[Supplied passage]
◆ ◆ ◆ ◆ ◆ ◆ ◆

The court noted that “[f]ederal courts have recognized the standing of developers with contracts contingent on acquiring rezoning or building permits to challenge government action concerning the rezoning or issuing of permits.” Chesterfield Dev., Corp. v. City of Chesterfield, 758 F.Supp. 1309, 1311 (E.D. Mo. 1991). Further, in Scott v. Greenville County, 716 F.2d 1409 (4th Cir. 1983), the Fourth Circuit found that the “denial of a building permit for [plaintiff’s] proposed multi-family housing complex” constituted an actual injury. The Fourth Circuit came to this conclusion despite the fact that the development had only been proposed at this time, which, consequently, meant the benefit had not yet been realized. As a result, the court concluded that the loss of a future, but non-speculative, benefit is sufficient to establish an actual injury. Although Andon had not alleged a specific amount of lost future profits, the court found that the mere fact that Andon lost the future, non-speculative benefit of lease payments was sufficient by itself to constitute an actual injury. “[A] relatively small economic loss—even an ‘identifiable trifle’—is enough to confer standing.” Katz v. Pershing. LLC, 672 F.3d 64, 76 (1st Cir. 2012) (quoting Adams v. Watson, 10 F.3d 915, 924 (1st Cir.1993)); see also Brandt v. Vill. of Winnetka, 612 F.3d 647, 649 (7th Cir. 2010) (“Standing exists when the plaintiff suffers an actual or impending injury, no matter how small.. ..”). Therefore, the loss of any future profits from the conditional lease resulted in an actual injury to Andon. As the remaining elements of Article III were easily satisfied, the court concluded that Andon had standing to bring a RLUIPA claim against the City.
The district court also found that Plaintiffs could not plausibly alleged a substantial burden to the Congregation’s religious exercise as required under RLUIPA. As a result, Plaintiffs appealed the decision of the district court. On appeal, the appellate court considered whether the district court erred in dismissing Plaintiffs’ complaint with prejudice. Plaintiffs here asserted that they plausibly alleged a claim under RLUIPA, because, as a result of the Board’s action, the Congregation was unable to find a suitable location in the City for worship, and thus Plaintiffs have suffered “delay, expense, and uncertainty” in establishing a church location and in executing the lease agreement.
The appellate court first addressed Plaintiffs’ substantial burden claim under RLUIPA, noting that RLUIPA contains two provisions limiting governmental regulation of land use with respect to religious exercise. The first such RLUIPA provision prohibits governmental entities from imposing land use restrictions that: (1) treat a religious organization “on less than equal terms” with a nonreligious organization; or (2) discriminate against any organization on the basis of religion. The second RLUIPA provision addressing governmental regulation of land use, on which the plaintiffs base their claim, does not require a showing of discriminatory governmental conduct. See Bethel World Outreach Ministries v. Montgomery County Council, 706 F.3d 548, 557 (4th Cir. 2013). Instead, this provision prohibits a governmental entity from imposing or implementing a
land use regulation . . . that imposes a substantial burden on the religious exercise of a person, including a religious assembly or institution, unless the government demonstrates that imposition of the burden on that person, assembly, or institution . . . is in furtherance of a compelling governmental interest; and . . . is the least restrictive means of furthering that compelling governmental interest.

◆ ◆ ◆ ◆ ◆ ◆ ◆

[Explore the material]
1. In the RLUIPA passage, what did the Fourth Circuit hold was an actual injury in Scott v. Greenville County?
2. Extend the RLUIPA passage by writing what comes after its final sentence.
The lines that come next are separate material with no connection to the RLUIPA passage.

[Dataset extract]
◆ ◆ ◆ ◆ ◆ ◆ ◆

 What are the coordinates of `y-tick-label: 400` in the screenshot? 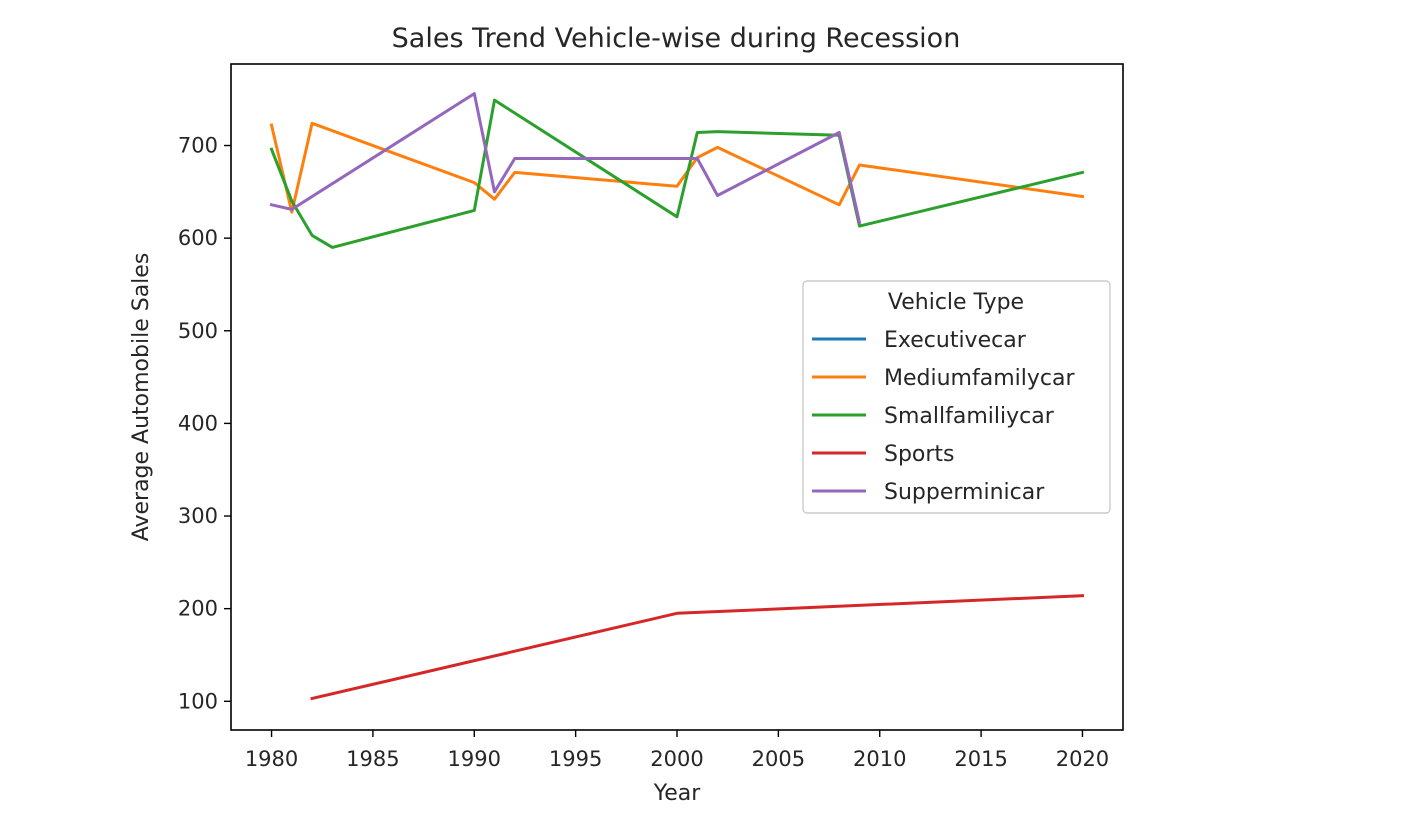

◆ ◆ ◆ ◆ ◆ ◆ ◆

[Results of the exercise]
1. The denial of a building permit for the plaintiff's proposed multi-family housing complex.

2.
To state a substantial burden claim under RLUIPA, a plaintiff therefore must show that a government’s imposition of a regulation regarding land use, or application of such a regulation, caused a hardship that substantially affected the plaintiff’s right of religious exercise. See Bethel, 706 F.3d at 556; Furu Nanak Sikh Soc’y of Yuba City v. Cty. of Sutter, 456 F.3d 978, 988-89 (9th Cir. 2006); Civil Liberties for Urban Believes v. City of Chicago, 342 F.3d 752, 761 (7th Cir. 2003).
The Fourth Circuit addressed the scope of substantial burden claims under RLUIPA in its decision in Bethel. Although the county regulations considered did not target religious exercise and applied generally to both secular and religious uses, the court concluded that the plaintiff presented a triable RLUIPA claim, because the regulations substantially pressured the plaintiff to modify and ultimately to abandon its pre-existing plan to construct a church. Id. at 556-59.
Although other real property may have been available for the plaintiff to purchase, the “delay, uncertainty, and expense” of selling the plaintiff’s property and finding an alternate location increased the burden imposed on the plaintiff’s religious exercise. Id. at 557-58. In reaching this conclusion, the court emphasized that a critical function of RLUIPA’s substantial burden restriction is to protect a plaintiff’s reasonable expectation to use real property for religious purposes. Id. at 556-557. See Petra Presbyterian Church v. Vill. of Northbrook, 489 F.3d 846, 851 (7th Cir. 2007) (explaining that when an organization buys property “reasonably expecting to obtain a permit, the denial of the permit may inflict hardship” on the organization).
However, in the instant case, the court noted that Plaintiffs never had a reasonable expectation that the property could be used as a church. The court reasoned that when Plaintiffs entered into the prospective lease agreement, the property was not a permitted site for a community facility such as a church, and additionally did not meet applicable setback requirements for that type of use.
Additionally, before Andon filed the application seeking a variance, the Zoning Administrator had informed Andon that the application would not be approved for failure to meet the setback requirement. Thus, the court determined that Plaintiffs assumed the risk of an unfavorable decision, and chose to mitigate the impact of such a result by including the contingency provision in the lease. Accordingly, the Board’s denial of the variance did not alter any pre-existing expectation that the plaintiffs would be able to use the property for a church facility, or cause them to suffer delay and uncertainty in locating a place of worship.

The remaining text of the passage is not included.